- _Action item 1_: Can you copy verbatim the stretch of the forum post about the bricked device from "After finish with" through "latest CM10 nightly."?
- _Action item 2_: Would you carry on the forum post about the bricked device from the point where it stops?

- _Provided passage_:

# Did a nvflash backup but bricked now, can't access APX



## xilunas (Oct 15, 2012)

Hi... I ended up with a brick, unable to boot into anything at all, not even APX mode.

_I followed the instructions and made backup of all the files before that, though_.

After finish with the guide, my device *was working*, but stuck in APX mode after every reboot and the only way to boot further (into fastboot or system) was to go through the command sequence


```
wheelie -r --blob blob.bin<br />
nvflash -r --go
```
So then I started experimenting on my own... Firstly I tried


```
nvflash -r --download 6 boot.blob.LNX
```
Where *boot.blob.LNX* I extracted from boot.blob in the latest CM10 nightly.

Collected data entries
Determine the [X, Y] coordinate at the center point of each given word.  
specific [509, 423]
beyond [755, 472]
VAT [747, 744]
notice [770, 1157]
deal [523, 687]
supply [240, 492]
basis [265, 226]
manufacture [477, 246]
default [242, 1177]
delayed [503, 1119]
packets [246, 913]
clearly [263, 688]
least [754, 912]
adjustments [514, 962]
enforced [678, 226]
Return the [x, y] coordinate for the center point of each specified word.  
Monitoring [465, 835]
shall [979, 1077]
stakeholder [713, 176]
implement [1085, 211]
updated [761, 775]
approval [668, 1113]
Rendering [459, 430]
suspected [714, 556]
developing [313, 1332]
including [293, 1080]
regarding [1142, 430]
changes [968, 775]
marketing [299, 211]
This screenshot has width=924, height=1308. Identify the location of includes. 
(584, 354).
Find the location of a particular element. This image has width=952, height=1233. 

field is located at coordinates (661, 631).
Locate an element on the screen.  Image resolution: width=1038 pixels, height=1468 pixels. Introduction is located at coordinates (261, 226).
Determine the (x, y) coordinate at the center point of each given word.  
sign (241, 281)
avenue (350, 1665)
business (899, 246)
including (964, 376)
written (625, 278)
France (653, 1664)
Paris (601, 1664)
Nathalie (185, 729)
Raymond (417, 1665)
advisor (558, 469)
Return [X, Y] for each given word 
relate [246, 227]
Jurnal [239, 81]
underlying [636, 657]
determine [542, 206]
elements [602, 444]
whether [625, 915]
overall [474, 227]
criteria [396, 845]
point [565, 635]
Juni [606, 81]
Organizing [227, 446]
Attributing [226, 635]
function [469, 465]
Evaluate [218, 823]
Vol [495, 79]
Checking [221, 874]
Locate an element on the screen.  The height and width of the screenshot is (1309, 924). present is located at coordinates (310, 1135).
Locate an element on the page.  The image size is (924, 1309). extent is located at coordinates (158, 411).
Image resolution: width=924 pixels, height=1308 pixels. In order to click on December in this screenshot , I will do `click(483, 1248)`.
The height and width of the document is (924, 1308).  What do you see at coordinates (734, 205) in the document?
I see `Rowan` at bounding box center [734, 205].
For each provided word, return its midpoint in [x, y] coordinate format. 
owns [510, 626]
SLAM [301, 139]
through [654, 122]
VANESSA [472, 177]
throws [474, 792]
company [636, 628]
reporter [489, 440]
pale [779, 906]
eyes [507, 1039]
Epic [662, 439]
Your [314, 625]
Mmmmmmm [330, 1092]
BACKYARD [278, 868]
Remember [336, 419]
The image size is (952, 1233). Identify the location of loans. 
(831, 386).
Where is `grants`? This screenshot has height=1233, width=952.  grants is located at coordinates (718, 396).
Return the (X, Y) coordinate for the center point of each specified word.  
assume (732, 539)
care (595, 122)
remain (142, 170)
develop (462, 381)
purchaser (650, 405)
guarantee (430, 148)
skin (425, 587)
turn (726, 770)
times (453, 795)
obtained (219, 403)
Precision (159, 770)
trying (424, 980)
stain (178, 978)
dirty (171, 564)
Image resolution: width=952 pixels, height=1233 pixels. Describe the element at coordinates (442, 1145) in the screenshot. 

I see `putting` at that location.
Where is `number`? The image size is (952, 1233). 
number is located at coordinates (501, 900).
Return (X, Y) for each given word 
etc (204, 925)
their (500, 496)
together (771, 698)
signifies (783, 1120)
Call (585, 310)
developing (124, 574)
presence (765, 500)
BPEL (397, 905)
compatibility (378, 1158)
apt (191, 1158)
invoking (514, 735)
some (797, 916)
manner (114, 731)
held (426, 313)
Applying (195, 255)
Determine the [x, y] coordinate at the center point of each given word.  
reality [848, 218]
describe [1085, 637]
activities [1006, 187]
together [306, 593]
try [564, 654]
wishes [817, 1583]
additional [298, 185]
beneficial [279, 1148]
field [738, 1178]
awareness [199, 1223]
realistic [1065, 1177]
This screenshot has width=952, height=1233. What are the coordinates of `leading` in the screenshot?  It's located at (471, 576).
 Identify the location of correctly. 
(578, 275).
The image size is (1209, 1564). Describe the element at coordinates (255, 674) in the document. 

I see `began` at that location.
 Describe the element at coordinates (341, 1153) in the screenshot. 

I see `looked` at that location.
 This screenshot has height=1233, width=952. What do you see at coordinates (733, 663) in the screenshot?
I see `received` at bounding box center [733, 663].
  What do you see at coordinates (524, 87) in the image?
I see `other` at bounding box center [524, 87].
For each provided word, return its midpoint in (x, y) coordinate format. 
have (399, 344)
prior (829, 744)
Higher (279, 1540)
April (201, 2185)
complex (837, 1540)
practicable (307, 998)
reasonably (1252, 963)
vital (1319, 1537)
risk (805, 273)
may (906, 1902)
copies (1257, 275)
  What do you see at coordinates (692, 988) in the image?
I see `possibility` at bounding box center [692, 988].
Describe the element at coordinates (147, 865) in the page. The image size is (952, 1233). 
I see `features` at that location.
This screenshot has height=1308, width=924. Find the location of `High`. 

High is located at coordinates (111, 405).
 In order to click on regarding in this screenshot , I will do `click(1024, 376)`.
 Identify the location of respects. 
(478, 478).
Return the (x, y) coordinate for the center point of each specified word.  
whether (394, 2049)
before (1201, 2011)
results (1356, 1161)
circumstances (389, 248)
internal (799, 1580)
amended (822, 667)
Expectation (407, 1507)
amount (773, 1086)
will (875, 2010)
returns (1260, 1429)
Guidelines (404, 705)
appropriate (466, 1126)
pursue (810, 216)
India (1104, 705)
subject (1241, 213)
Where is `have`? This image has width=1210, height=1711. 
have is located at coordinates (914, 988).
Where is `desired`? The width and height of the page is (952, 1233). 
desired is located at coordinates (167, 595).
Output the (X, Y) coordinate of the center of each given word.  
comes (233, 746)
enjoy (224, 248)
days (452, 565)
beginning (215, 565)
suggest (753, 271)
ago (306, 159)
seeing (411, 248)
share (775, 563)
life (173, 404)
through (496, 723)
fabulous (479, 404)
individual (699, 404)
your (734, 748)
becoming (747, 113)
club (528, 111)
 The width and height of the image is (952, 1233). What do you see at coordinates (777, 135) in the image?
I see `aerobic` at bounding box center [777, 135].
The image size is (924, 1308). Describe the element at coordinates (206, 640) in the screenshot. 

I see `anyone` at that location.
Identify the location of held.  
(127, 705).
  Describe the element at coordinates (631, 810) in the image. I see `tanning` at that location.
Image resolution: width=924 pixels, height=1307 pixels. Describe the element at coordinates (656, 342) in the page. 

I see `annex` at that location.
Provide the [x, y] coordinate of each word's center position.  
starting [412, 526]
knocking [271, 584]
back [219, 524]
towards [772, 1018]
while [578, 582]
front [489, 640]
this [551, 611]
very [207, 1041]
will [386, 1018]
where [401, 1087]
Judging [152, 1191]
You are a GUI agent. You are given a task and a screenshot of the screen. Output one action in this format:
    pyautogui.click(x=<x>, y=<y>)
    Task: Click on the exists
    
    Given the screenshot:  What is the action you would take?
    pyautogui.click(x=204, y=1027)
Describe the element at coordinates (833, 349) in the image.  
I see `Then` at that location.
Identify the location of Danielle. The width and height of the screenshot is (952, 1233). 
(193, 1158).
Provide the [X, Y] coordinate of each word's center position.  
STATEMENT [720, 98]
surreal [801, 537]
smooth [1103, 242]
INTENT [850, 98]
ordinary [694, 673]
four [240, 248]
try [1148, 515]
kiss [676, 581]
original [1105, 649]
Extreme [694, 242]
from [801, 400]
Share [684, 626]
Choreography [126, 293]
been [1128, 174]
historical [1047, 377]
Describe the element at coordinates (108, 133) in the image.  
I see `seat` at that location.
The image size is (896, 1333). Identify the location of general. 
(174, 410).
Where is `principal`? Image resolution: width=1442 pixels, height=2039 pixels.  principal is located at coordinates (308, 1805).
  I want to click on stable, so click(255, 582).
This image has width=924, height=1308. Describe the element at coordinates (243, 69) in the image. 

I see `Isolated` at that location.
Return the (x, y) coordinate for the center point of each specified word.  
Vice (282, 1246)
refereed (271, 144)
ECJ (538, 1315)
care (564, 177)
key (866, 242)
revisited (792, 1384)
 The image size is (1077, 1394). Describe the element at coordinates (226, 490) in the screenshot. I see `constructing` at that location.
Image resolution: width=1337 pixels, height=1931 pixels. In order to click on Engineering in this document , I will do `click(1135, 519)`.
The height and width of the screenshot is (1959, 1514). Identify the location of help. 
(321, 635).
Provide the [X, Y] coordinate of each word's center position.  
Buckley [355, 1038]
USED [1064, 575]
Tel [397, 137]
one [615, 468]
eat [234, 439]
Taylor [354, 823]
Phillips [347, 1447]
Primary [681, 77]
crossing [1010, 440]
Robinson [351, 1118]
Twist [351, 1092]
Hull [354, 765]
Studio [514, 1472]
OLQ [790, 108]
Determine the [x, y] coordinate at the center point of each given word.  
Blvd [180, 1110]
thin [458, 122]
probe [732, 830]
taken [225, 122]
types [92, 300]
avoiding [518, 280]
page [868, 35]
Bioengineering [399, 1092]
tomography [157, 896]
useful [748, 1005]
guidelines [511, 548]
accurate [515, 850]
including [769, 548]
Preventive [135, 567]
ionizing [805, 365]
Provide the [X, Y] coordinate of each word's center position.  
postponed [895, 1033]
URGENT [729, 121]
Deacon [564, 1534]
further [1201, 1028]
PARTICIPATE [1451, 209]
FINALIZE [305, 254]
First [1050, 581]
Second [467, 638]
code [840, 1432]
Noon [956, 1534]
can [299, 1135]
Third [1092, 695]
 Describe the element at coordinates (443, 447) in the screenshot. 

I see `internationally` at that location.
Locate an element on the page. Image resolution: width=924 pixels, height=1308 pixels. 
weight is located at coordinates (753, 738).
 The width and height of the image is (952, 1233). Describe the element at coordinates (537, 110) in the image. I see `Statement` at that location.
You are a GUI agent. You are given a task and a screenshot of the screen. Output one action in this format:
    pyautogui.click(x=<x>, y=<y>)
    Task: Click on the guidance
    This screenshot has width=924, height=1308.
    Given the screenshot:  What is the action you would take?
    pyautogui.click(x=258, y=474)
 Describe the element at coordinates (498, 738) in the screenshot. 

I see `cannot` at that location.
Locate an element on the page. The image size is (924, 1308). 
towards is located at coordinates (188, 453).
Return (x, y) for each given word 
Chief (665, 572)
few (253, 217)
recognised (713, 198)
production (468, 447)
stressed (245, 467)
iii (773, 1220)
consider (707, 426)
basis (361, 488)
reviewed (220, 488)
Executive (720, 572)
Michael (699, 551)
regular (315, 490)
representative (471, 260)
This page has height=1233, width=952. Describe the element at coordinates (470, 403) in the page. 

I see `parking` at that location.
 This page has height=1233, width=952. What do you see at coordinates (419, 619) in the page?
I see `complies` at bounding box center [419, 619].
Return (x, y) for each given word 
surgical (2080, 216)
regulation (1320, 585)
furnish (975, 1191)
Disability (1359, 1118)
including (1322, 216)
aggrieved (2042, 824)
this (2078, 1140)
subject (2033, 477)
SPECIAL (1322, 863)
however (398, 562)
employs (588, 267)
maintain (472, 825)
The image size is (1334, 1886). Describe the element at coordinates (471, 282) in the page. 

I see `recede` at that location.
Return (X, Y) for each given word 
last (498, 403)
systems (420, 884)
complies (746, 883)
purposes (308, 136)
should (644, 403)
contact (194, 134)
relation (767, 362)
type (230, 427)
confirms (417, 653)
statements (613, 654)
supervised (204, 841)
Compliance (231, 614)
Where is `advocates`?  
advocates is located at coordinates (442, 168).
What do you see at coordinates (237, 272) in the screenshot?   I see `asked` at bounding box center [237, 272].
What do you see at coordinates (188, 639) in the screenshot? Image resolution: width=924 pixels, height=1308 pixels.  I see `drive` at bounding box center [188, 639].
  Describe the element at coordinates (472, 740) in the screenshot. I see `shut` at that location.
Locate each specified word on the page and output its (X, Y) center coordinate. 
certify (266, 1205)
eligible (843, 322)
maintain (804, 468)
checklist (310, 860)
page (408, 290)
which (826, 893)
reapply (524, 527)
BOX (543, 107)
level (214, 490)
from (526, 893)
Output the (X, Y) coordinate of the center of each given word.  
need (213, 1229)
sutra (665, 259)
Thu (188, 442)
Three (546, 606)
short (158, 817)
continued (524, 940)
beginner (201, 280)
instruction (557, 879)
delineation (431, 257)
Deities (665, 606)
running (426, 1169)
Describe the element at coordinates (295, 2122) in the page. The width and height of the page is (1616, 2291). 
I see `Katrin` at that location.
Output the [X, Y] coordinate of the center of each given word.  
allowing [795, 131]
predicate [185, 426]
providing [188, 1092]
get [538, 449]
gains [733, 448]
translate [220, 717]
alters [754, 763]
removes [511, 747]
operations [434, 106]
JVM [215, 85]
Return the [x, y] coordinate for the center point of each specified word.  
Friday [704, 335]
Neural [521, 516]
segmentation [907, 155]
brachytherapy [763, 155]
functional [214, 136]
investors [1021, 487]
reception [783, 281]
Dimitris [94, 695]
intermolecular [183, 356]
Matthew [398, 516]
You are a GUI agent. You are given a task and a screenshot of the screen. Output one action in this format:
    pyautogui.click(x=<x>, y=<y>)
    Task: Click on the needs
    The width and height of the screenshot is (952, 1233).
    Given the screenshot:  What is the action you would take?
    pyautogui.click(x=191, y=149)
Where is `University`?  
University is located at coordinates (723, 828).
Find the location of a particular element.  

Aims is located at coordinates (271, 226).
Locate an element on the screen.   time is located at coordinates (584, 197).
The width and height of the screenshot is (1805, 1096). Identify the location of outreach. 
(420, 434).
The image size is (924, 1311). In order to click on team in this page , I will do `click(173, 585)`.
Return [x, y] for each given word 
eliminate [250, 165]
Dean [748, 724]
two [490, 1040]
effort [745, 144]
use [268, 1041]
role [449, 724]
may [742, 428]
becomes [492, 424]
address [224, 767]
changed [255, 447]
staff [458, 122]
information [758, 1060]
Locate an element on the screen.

- _Written answer 1_:
After finish with the guide, my device *was working*, but stuck in APX mode after every reboot and the only way to boot further (into fastboot or system) was to go through the command sequence


```
wheelie -r --blob blob.bin<br />
nvflash -r --go
```
So then I started experimenting on my own... Firstly I tried


```
nvflash -r --download 6 boot.blob.LNX
```
Where *boot.blob.LNX* I extracted from boot.blob in the latest CM10 nightly.

- _Written answer 2_:
After a restart, nothing changed, so I did this


```
<br />
wheelie -r --blob blob.bin<br />
nvflash -r --download 4 bootloader.ebt   # [B]bootloader.ebt[/B] is the file from the backup<br />
nvflash -r --go   # Did this while swiftly pressing PowerDown and went into Fastboot mode only to break everything with the next command<br />
fastboot reboot<br />
```
Since then I don't get any reaction whatsoever when I plug in my tab through USB. Tried both Linux (I completed the guide under Linux, btw) and Windows - they don't even recognise there is a usb device connected. Pressing/holding down on Power, Power+VolumeUp or etc. seems to have no effect. *wheelie* is stuck on


> Waiting for device in APX mode...


Is there hope for me? Is there some other way to get to APX?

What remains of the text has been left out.